* Begin DATASET EXCERPTS *

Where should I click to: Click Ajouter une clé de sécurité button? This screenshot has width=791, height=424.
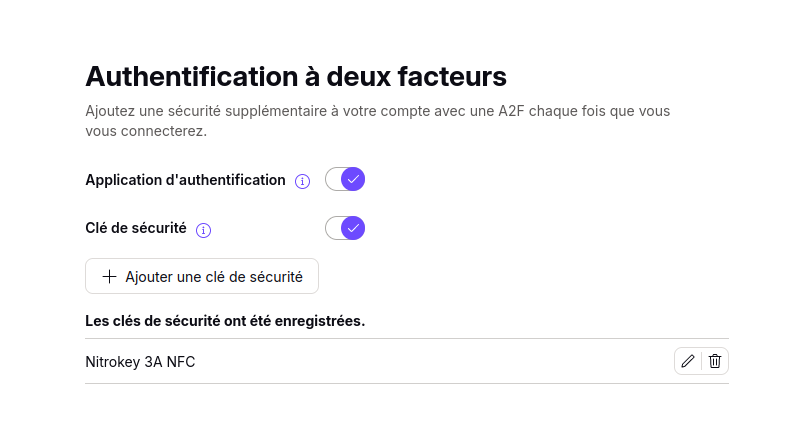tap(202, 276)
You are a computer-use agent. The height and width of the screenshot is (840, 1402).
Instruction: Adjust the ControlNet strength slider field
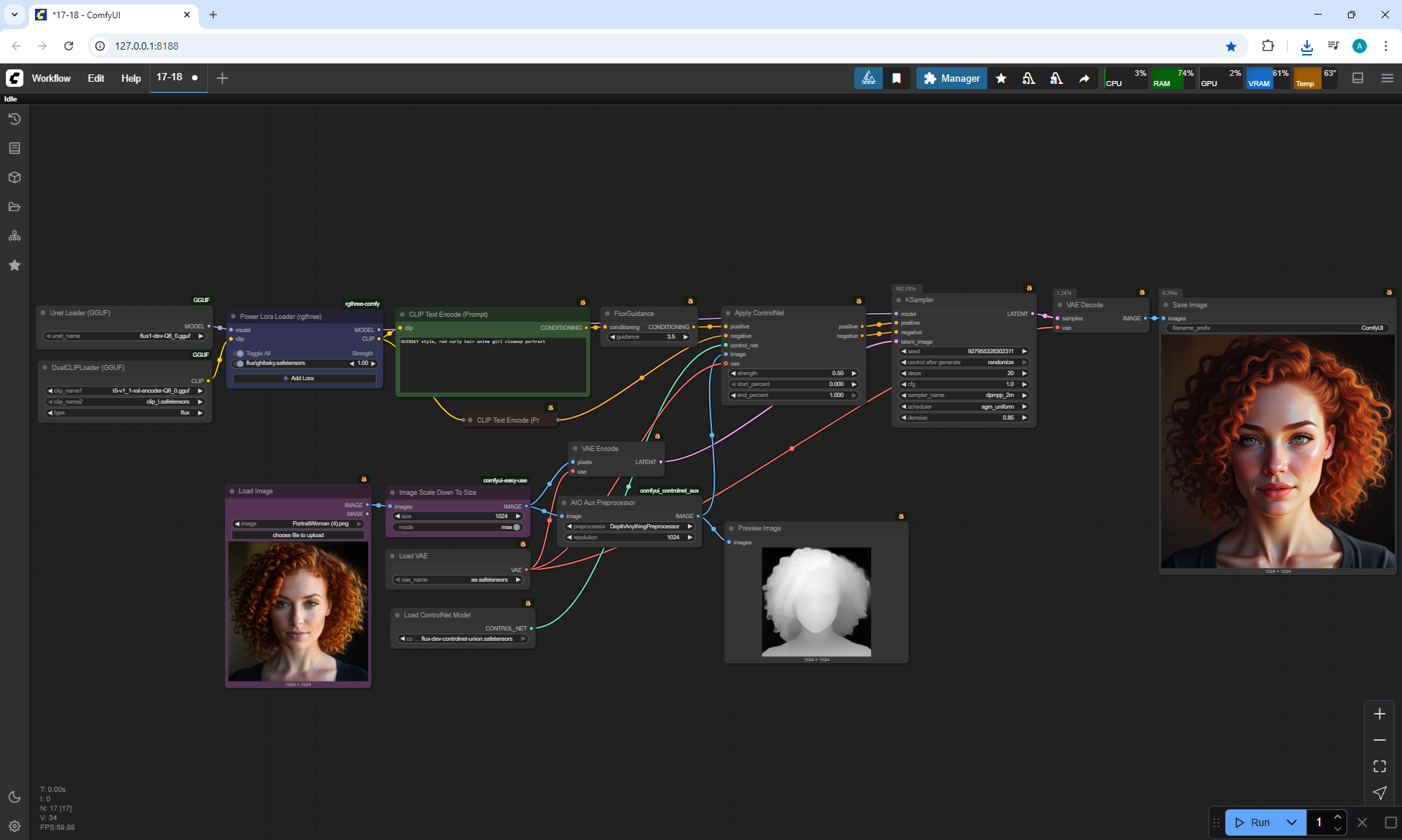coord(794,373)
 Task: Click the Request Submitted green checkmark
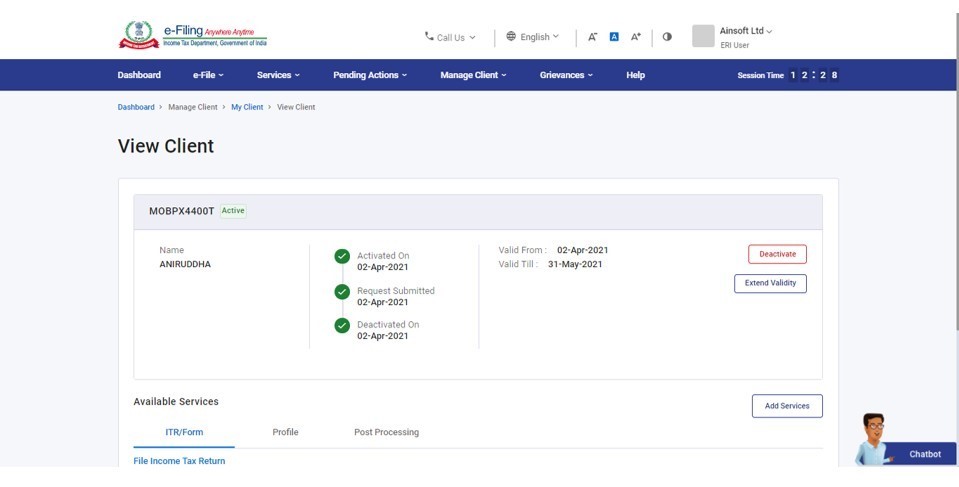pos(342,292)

* End DATASET EXCERPTS *

** AIM OF THE TASK **
Arrange each line of the listing above as a Markdown table with the columns No. and Text, numbering the rows and skipping any blank lines. Leave the pictures out of your answer.

** OUTPUT BELOW **
| No. | Text |
|---|---|
| 1 | Where should I click to: Click Ajouter une clé de sécurité button? This screenshot has width=791, height=424. |
| 2 | tap(202, 276) |
| 3 | You are a computer-use agent. The height and width of the screenshot is (840, 1402). |
| 4 | Instruction: Adjust the ControlNet strength slider field |
| 5 | coord(794,373) |
| 6 |  Task: Click the Request Submitted green checkmark |
| 7 | pos(342,292) |